Журнал «Водяной знак» выпуск № 9 (41) сентябрь 2006

МНЕ ВЕЗЕТ. ПОЧЕМУ — НЕ ЗНАЮ

У режиссера Дмитрия Месхиева ни разу не было простоев, каждый год, от силы два, он снимает по фильму. Даже дефолт ничего с ним не сделал — как раз в 98м, когда рухнула масса отечественных кинопроектов, Месхиев выпустил «Американку».

— Как вам удается доставать деньги на картины?

— Наверно, мне просто везет. Еще я стараюсь честно работать и быть удобным (в хорошем смысле) режиссером.

— Что значит удобным?

— Профессиональным, без фиги в кармане. Если я иду на какой-то компромисс, то по-честному, пытаясь найти контакт с заказчиком — продюсером или, не знаю там, компани­-ей, на которую работаю. Я никогда не говорю: «Мой фильм потребует столько-то денег, не уступлю ни копейки». Раз нужно уложиться в меньшие средства — значит, придумаю, как уложиться в меньшие. Потому что все-таки лучше работать, чем не работать. Лучше идти на разумные компромиссы, чем быть букой, стоять на своем и жаловаться: не дают работать. Ну и вообще, повторяю, мне везет. Почему — не знаю.

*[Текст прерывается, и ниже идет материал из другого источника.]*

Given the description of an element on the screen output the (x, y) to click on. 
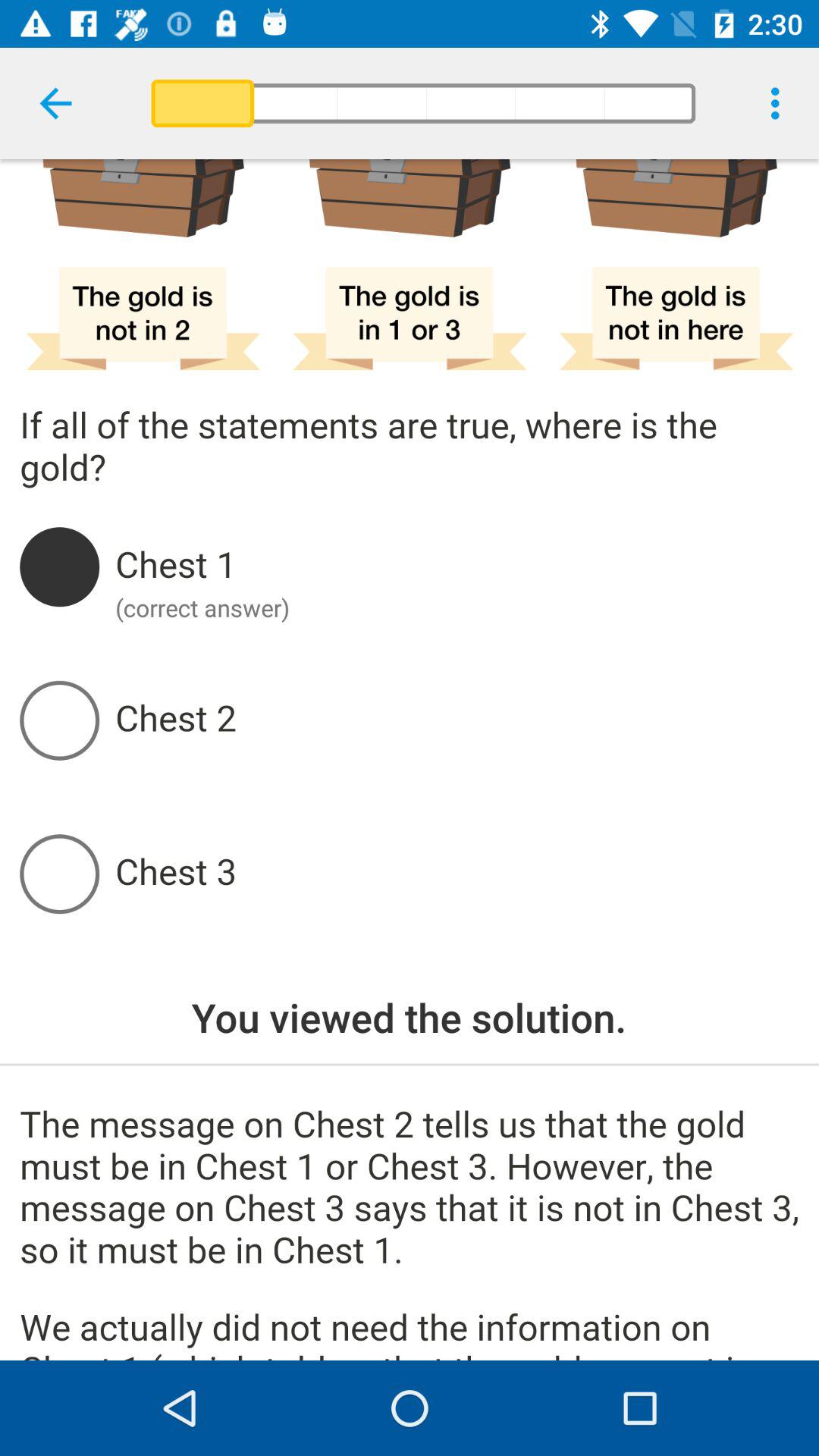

— Не потому, что за вами мощной стеной стоят друзья — Валерий Тодоровский или Федор Бондарчук (не последние люди в киношном бизнесе)? То есть вам не приходится разговаривать «за кино» с богатыми дядьками, не понимающими, что и зачем.

— Фильм «Механическая сюита» сделан примерно с такими «дядьками». Они в первый раз столкнулись с кинобизнесом и мало чего в этом бизнесе понимали. Но, на мой взгляд, если у продюсера, который нашел деньги и на которого, собственно говоря, я работаю, да притом он внятный человек, — так вот если у продюсера есть финансовые или даже творческие пожелания, то почему бы их не обсудить?

— Снять «Своих» вы решили сами или это было чье-то предложение?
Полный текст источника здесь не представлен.